I was a little skeptical of the original post on Shine at first, not because any of the ingredients were weird, but because the pictures made the cookies look a little dry. I don’t know why I thought that, but I did. I should have known with the amount of pudding mix in these cookies that nothing could go wrong. I don’t know how much these tasted like french toast, really, but they were like amazing cinnamon cookies. I could probably have used a little more syrup, or maple extract, in the recipe. I also didn’t add the glaze because I was sending these via courier and in this case, the threat of messiness upon receipt outweighed the potential for taste bud ecstasy.

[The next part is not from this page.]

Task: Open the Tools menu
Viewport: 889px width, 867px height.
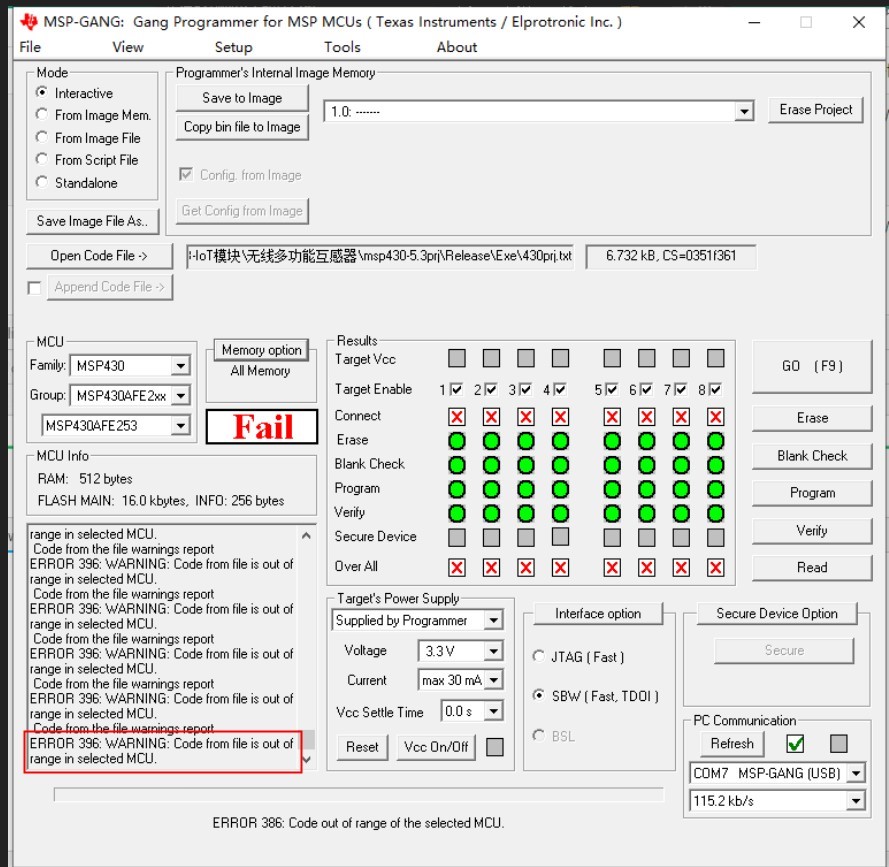Action: click(x=341, y=46)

I modified this recipe slightly from the original, I didn’t have the maple extract so instead used syrup, but that in no way detracted from the overall flavor or ridiculous moistness of these cookies. Just an FYI, this recipe yielded 15-18 2oz cookies. Those would have to be some monster cookies as I ended up with 3 dozen pretty sizeable ones myself. I don’t think they were 2 oz, but they were definitely larger than I normally roll my cookies (1.5″ ball maybe?). It doesn’t really matter the size you make them, just adjust the baking time accordingly. 🙂
FRENCH TOAST COOKIES
- 1.5 cups flour
- 1 tsp baking soda
- 1 tsp salt
- 1 Tbsp cinnamon
- 1 cup (2 sticks) unsalted butter
- 3/4 cup packed brown sugar
- 1/4 cup granulated sugar
- 1 package (3.4 oz) french vanilla pudding mix
- 2 large eggs
- 1/4 cup maple syrup
- cinnamon sugar to sprinkle on cookies
Preheat the oven to 350ºF.
Mix together your flour, salt, and baking soda in a bowl and set aside. Next, cream your butter and sugars together in a mixer. When they’re nice and fluffy, add in the pudding mix and cinnamon and mix well, scraping down the bowl as needed. Next, add in the eggs (one at a time) and maple syrup, and mix completely. Lastly, add your flour mix in slowly and make sure it’s completely incorporated.

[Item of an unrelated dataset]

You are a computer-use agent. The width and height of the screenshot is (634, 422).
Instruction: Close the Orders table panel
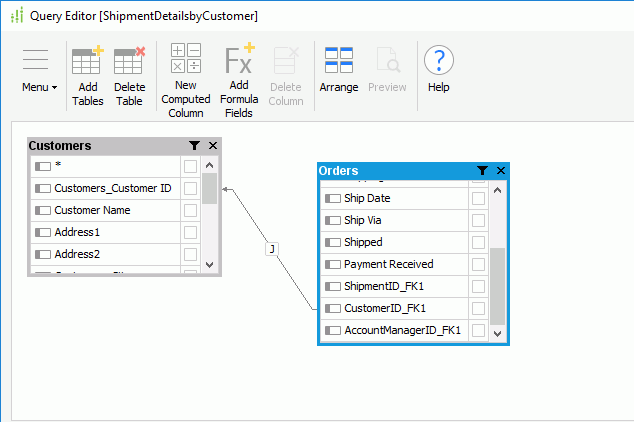501,171
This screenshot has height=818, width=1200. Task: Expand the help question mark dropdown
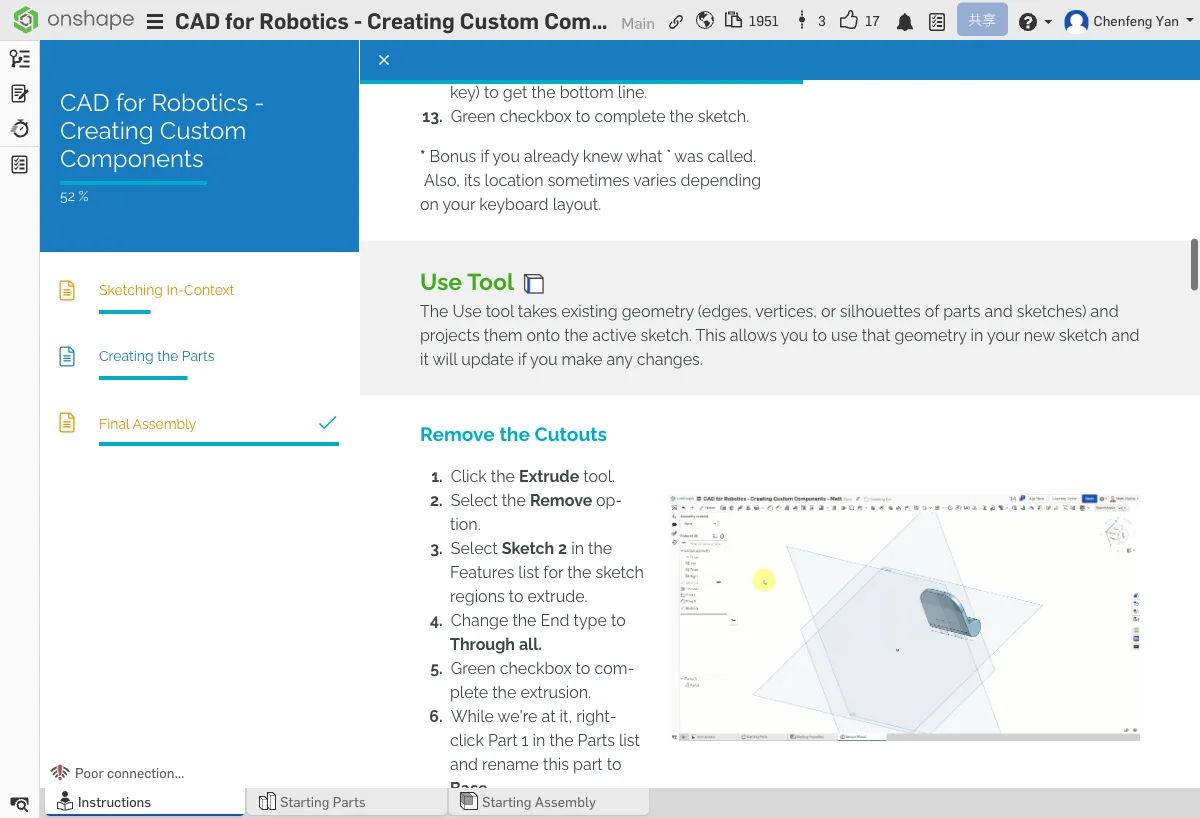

To make the rounds, you can use a standard ice cream scoop which is 2 oz, or do as I did and gauge enough dough to roll a ball that’s about 1.5″ in diameter – it was a bit more than a Tablespoon. Put the dough on parchment lined baking sheets, and sprinkle with cinnamon sugar before baking. I had some pre-made, but you can make some yourself with 2 Tbsp granulated sugar and 1 tsp ground cinnamon.
Bake for 11-14 mins. If you make them smaller, I’d check around 10 minutes, if you make them larger, leave them in towards the upper end of the time frame. Some of these turned a little golden brown around the edges, but it wasn’t noticeable for the most part, and I wanted them to be soft so I took them out on the earlier side because didn’t want to risk overbaking them.

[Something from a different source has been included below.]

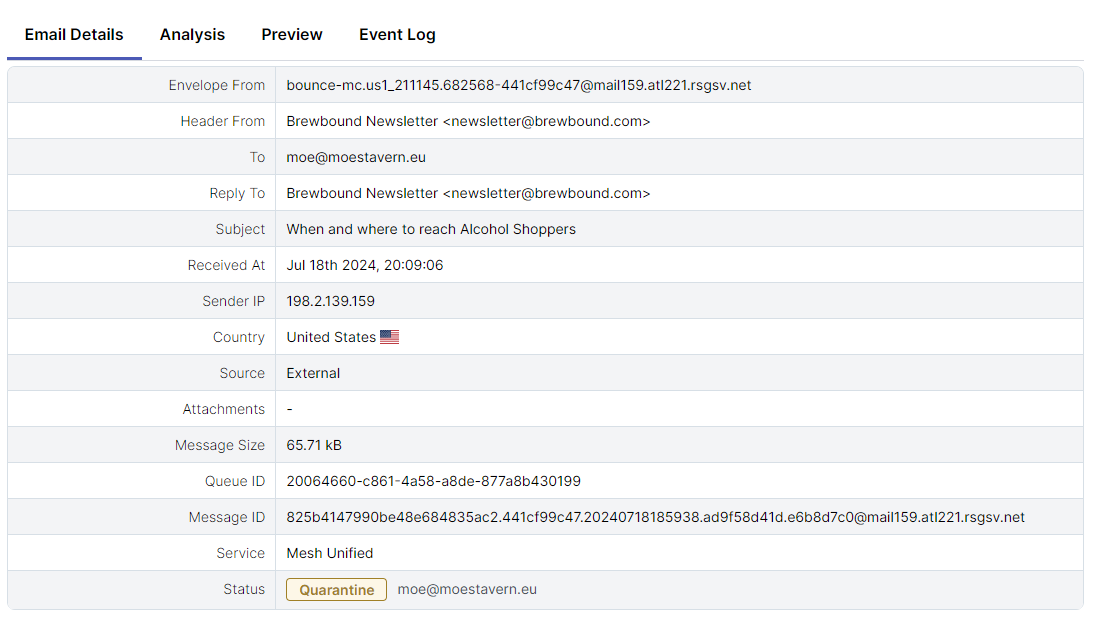Select the Email Details tab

Let them cool on wire racks completely before glazing.
- 1/2 cup powdered sugar
- 1-2 Tbsp maple syrup (to start)
Mix to the consistency you want, adding more maple for a thinner glaze, more sugar for a thicker one. I feel this was probably the missing piece to these cookies, so next time I will completely invest in the goopy, drippy, sticky, loveliness that is the french toast topping.
I’d get to making these quickly. It’s a great way to thank someone, and right when they take that first bite it’s like an immediate “You’re welcome.”